*** Begin section ***

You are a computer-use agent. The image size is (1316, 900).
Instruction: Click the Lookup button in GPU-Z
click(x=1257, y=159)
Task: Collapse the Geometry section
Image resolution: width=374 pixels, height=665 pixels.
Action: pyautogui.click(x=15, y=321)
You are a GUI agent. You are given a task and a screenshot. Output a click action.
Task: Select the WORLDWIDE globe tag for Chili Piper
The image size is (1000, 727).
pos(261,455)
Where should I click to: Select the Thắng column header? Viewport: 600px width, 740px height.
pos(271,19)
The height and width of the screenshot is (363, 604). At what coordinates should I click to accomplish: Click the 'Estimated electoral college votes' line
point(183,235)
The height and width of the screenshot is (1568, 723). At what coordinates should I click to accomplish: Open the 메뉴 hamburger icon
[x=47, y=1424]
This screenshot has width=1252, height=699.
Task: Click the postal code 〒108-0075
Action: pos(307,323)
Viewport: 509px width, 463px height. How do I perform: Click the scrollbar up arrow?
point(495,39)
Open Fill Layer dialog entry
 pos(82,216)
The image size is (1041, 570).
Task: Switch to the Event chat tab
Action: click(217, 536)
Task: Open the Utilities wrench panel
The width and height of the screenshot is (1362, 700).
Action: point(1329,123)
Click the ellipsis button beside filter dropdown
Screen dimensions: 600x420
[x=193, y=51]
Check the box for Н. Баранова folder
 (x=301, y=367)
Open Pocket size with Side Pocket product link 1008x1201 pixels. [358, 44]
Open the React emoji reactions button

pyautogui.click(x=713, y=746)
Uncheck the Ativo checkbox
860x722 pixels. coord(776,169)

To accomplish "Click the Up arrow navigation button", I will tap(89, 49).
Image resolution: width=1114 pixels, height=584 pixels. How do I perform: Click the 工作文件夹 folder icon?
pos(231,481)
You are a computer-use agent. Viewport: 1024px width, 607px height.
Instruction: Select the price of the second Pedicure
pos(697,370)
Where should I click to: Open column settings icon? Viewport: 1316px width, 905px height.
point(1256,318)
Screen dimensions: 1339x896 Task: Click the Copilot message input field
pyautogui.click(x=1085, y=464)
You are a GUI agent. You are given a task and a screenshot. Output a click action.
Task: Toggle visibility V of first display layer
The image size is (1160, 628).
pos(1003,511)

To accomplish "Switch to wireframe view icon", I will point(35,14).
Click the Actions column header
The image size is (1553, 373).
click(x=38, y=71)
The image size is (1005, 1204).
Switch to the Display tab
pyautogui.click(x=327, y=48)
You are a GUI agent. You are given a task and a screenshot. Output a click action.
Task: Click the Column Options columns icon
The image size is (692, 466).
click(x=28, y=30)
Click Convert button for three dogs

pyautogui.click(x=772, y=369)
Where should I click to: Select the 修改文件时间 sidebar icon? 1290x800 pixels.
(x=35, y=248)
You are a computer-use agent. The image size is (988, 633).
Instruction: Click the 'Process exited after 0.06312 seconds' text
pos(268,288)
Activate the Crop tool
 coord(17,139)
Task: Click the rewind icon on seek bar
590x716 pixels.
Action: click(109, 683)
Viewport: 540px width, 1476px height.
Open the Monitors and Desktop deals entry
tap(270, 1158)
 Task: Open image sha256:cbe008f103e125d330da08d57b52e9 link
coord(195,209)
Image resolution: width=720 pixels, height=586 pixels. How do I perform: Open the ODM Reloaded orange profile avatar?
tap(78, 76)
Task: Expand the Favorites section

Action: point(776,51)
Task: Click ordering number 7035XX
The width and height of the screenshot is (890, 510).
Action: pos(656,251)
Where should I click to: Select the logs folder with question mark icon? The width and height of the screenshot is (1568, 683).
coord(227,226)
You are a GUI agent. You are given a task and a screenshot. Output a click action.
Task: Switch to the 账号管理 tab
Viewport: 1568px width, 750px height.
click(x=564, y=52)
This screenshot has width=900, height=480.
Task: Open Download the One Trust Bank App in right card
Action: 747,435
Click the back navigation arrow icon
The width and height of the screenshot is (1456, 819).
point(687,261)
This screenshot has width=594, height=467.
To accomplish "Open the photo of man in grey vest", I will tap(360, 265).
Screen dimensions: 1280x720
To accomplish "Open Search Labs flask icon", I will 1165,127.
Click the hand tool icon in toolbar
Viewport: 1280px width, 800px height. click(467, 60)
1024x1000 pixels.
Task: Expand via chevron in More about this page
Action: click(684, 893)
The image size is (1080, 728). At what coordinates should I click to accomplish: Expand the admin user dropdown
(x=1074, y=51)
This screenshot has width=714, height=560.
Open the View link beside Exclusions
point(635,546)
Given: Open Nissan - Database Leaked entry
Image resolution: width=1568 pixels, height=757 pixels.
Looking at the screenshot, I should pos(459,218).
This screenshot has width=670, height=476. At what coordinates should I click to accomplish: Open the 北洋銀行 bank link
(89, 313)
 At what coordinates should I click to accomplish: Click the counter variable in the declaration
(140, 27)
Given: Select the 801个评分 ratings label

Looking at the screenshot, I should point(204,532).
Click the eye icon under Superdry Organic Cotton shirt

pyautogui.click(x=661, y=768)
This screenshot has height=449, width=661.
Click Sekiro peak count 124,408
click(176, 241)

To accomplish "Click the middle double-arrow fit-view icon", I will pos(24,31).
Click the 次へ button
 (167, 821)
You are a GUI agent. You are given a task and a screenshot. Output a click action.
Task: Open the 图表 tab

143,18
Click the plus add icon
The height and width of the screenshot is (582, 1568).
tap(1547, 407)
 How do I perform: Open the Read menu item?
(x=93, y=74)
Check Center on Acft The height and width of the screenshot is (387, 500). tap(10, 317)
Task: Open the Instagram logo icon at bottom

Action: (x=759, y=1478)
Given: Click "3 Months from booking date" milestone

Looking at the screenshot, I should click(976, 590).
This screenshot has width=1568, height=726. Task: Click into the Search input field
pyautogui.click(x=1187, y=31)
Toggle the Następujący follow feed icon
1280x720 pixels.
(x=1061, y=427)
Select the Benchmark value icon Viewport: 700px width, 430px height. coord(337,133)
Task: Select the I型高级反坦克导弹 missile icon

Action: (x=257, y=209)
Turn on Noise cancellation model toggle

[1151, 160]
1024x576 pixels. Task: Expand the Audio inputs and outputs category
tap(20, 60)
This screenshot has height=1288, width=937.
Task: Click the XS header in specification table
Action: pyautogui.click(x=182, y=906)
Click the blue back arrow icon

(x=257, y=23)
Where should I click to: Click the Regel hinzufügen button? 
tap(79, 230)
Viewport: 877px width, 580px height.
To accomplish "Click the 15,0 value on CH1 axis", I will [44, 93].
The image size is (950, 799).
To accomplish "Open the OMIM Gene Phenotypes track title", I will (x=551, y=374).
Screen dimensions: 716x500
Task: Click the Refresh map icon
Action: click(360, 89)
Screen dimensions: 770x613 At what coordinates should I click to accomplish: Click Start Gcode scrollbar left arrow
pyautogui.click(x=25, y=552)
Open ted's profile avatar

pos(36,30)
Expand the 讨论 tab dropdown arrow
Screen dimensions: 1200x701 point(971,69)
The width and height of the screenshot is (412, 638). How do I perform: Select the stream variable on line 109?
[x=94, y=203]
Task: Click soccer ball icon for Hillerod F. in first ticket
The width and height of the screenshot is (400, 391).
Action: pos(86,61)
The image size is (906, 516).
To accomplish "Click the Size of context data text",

*** End section ***

### Work to be completed
Every line in the entries above that has the word "navigation" should be identified and copied.

### Response to this task
To accomplish "Click the Up arrow navigation button", I will tap(89, 49).
Click the back navigation arrow icon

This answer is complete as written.